EXCERPT PROVIDED ▸
----------

We're like, what is it?
And he was like, friends, this is seared wild Yukon moose heart.
Those are
I've only ever had one of those words
I think associated with the meal
I won't tell you which one
Yeah
And it was like in a sauce of like fresh juniper berries
Are you a
You're an adventurous eater
Right?
Yeah
Where do you draw the line
In terms of
How
How Yukon do you get
You know after
Just how blown out does it get
In the kitchen
After this
great night and this great experience. I did Google the chef and what he what he
preaches and he practices. And he is definitely a meth dealer from Nova Scotia.
So full air quotes, he's not really a chef. What he is is a fur trapper who, no,
beaver, like, I don't think I could eat like beaver tail. Like, you know, like, and then
apparently one of his other specialties, and this will pretty much narrow down the chef if
you like want to do deep chef Googling. One of his specialties is like, he,
He likes to find the part of the windpipe in large animals and serve that?
See, I think that that would be, that would, that would be a challenge for me.
I'll pretty much eat anything at least once.
But windpipe is, has like, even just like, if you were just like, the middle second, like the lower mouth, I would probably be more into it than wind pipe.
Yeah.
Because pipe.
Would you have gotten down with them?
Would you, would you have gotten down with the moose heart?
Yes.
Yeah.
Yeah.
Because I would feel like I was like, I was taking that Moose's soul.
And that that Moose's soul would power me through my 40s.
Chewing it, the texture definitely tasted like the cinematography in the opening scene of the Revenant.
Like, it definitely felt like, like, like, Chivo was like working the dolly.
The 360 panorama at Magic Hour?
That's how it felt.
with like people falling out of trees
okay like when you least expected it
okay but all I want to
but it is a really it is a really great town
and it's really fun and I will say
because I to try to make bring this back down to earth
for people who are
food tourists like like we aspire to be sometimes
and you watch shows like Bourdain's or vices
and you're like I would like to experience that
but I don't know how to like to get the Swannier VIP life
I think that it is very getable
in a city like Montreal, which is, you know, an hour flight from New York, and it was really fun.
It's a great town. Food was really good. That's what I wanted to say.
Fantastic. Also some comedy. Yeah.
Mostly food. Yeah. Let's not talk about comedy. Do you want to talk about comedy?
No, I want to ask you one other thing that I asked on Twitter before we get into the business.
I just want to ask you, so Suicide Squad is opening this week, right? Yes. Yeah.
I am not going to see this film. I'll be honest with all of our listeners.
Do you have any relationship with this group of?
characters? No. Okay. No. I mean, I can't even
there's so many characters. One of them seems to be a crocodile. I don't understand. But
maybe it's good. You like David Ayer, right? What if there was a character that was just a
moose heart? Dude, I would have defeated that character. Is that Yukon
Mooseheart coming through? Oh no! Run away, Joker!

----------

DATA ▸
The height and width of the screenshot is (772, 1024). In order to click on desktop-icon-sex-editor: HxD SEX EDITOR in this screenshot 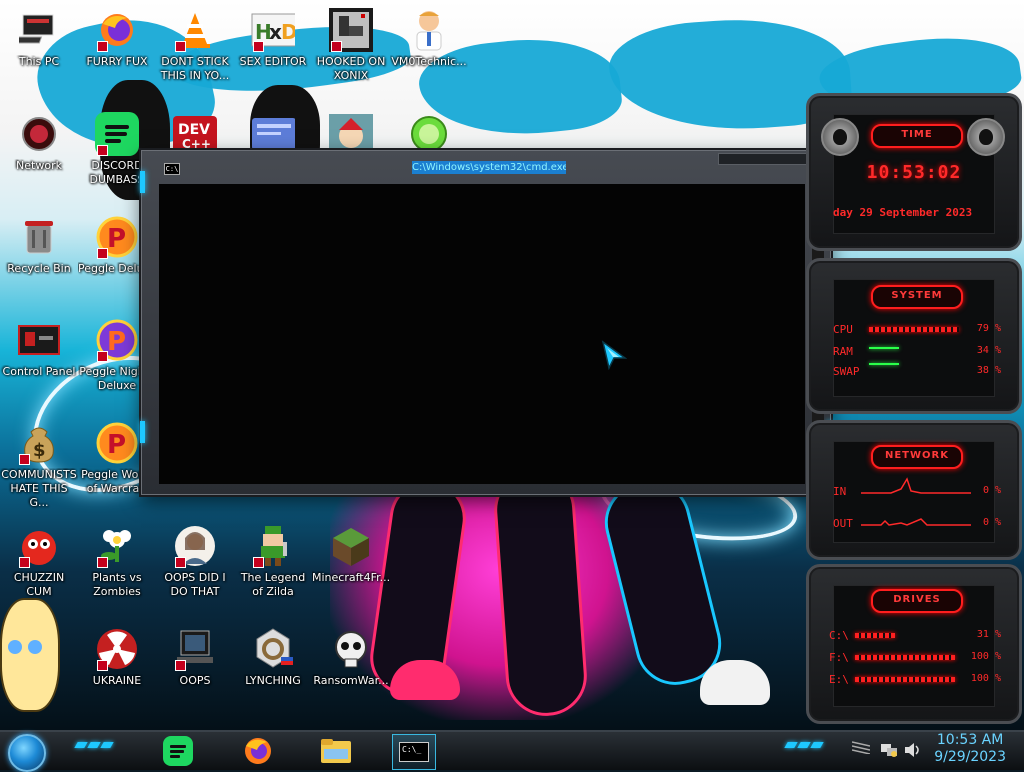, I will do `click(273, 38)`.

----------

WHAT TO PRODUCE ▸
Continue the podcast conversation about eating moose heart in Montreal, starting right after its final line.

RESPONSE BELOW ▸
I don't think they'd run away. I think they'd break out the fork. That actually wasn't that
funny. I just want to talk to you about Suicide Squad, the poster. I'm very
fascinated by this because you know there's basically
top
billing you know means like in your contract you get billed
above the title on the posters and that's something
yeah yeah yeah yeah I saw that you were
really worked up about Kenaman and this cast
is enormous and there are five
names above above the title
and now number one is Will Smith
obviously because you know he's
in an ensemble movie that he's not the face
of so obviously the least he's going to get his top billing
Jared Leto is second
because he plays the Joker and so if you play
the Joker in a film you get second billing
understood. Third is
Margo Robbie. And obviously
anyone who can withstand the lascivious
prose of the dude who wrote that Vanity Fair
profile deserves all the praise you get.
Well, anybody who's been watching
Suicide Squad promo
stuff knows that she's going to be the
breakout star of this. Right.
They certainly want you to believe that,
yes.
Skip it no better.
You're like, I know better.
I know better. I think
I think Killer Crocs really the breakout star
of this. But fifth build is
Viola Davis. Terrific.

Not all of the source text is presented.